Agent Memory
Giving an AI a way to remember across conversations, since the model itself forgets everything the moment a session ends.
When not to use it
- For one-shot tasks. A translation or a summary doesn't need to remember you, and building memory into it adds privacy surface for nothing.
- When the conversation fits in the window.

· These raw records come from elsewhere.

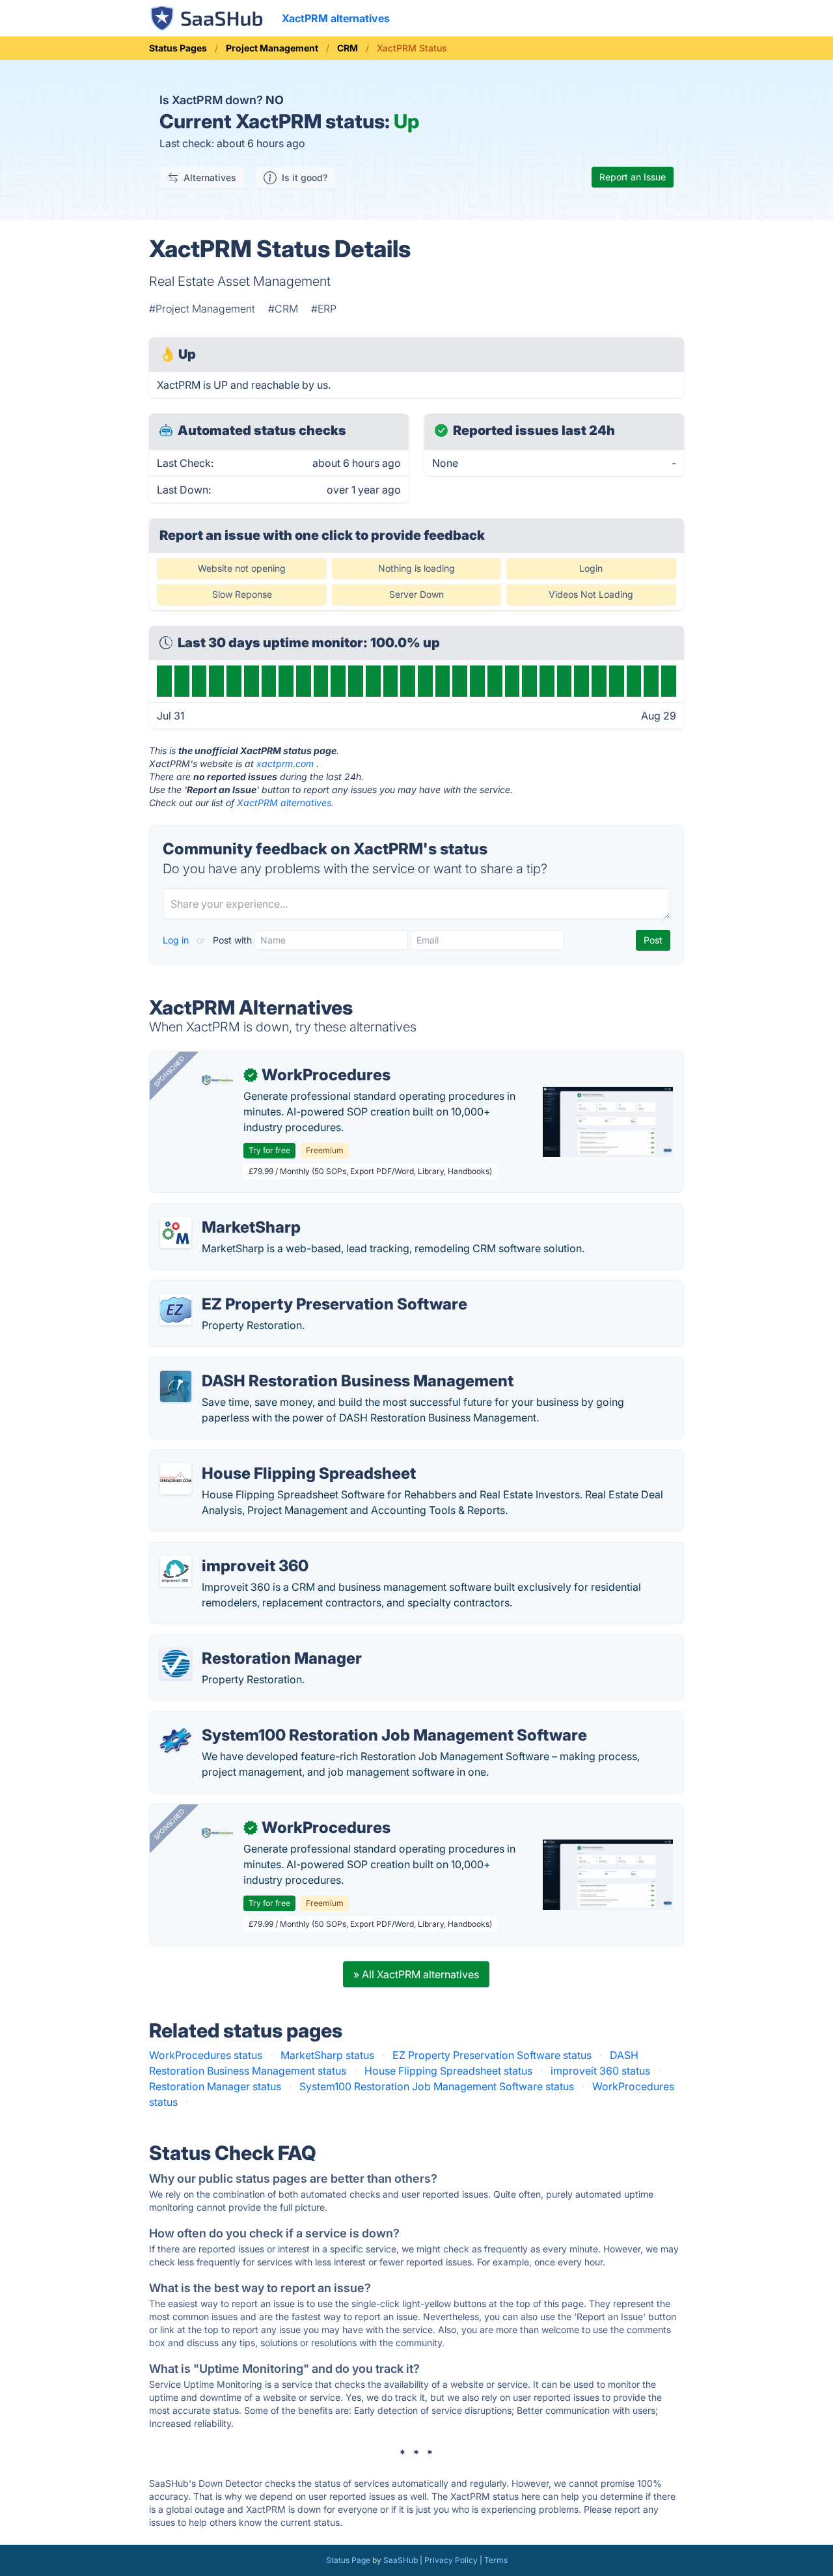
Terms (496, 2560)
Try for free (269, 1150)
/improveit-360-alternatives (227, 1550)
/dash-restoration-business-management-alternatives (290, 1365)
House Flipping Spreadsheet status (448, 2070)
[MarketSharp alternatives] (175, 1232)
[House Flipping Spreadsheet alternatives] (175, 1478)
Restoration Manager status (215, 2086)
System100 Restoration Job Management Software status (436, 2086)
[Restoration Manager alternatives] (175, 1663)
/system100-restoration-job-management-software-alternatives (313, 1719)
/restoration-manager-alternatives (242, 1642)
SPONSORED (169, 1071)
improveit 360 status (600, 2070)
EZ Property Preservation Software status (492, 2055)
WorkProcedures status (205, 2055)
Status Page (348, 2560)
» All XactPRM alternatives (416, 1974)
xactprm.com (285, 763)
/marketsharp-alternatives (223, 1211)
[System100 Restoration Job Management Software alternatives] (175, 1740)
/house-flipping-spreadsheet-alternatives (260, 1457)
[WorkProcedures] (217, 1080)
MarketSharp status (327, 2055)
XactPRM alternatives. (285, 802)
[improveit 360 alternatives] (175, 1571)
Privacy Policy (451, 2560)
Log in (177, 939)
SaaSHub (400, 2560)
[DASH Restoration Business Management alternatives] (175, 1386)
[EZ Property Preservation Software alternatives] (175, 1309)
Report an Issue (632, 176)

Re-sending it is simpler, exact, and free of retrieval bugs.
- When you can't answer "how does a user delete this?" Memory you can't erase is a liability with a UI.
Reach for something else instead
- Just re-send the conversation — context windows are large, and this is exact where retrieval is approximate.
- Explicit user profiles — a structured record the user can see and edit beats inferred memories they can't.
- Summarisation only when you need continuity within a long session but nothing across sessions.
Sources & further reading
- Park et al. (2023), Generative Agents: Interactive Simulacra of Human Behavior — a memory stream with retrieval and reflection, and the clearest worked example.
- Liu et al. (2023), Lost in the Middle: How Language Models Use Long Contexts — why stuffing history into the window is not the same as the model using it.
- Packer et al. (2023), MemGPT: Towards LLMs as Operating Systems — treating the context window as managed memory.
Primary sources, listed so you can check the claims on this page rather than take them on trust.
Where people go wrong
- Storing everything and retrieving badly, then concluding memory doesn't work. The failure is almost always retrieval, not storage.
- Letting the system infer sensitive facts and store them silently. Users find this unsettling, and they're right to.
- Forgetting that summaries are lossy and one-way. Whatever the summariser judged unimportant is unrecoverable.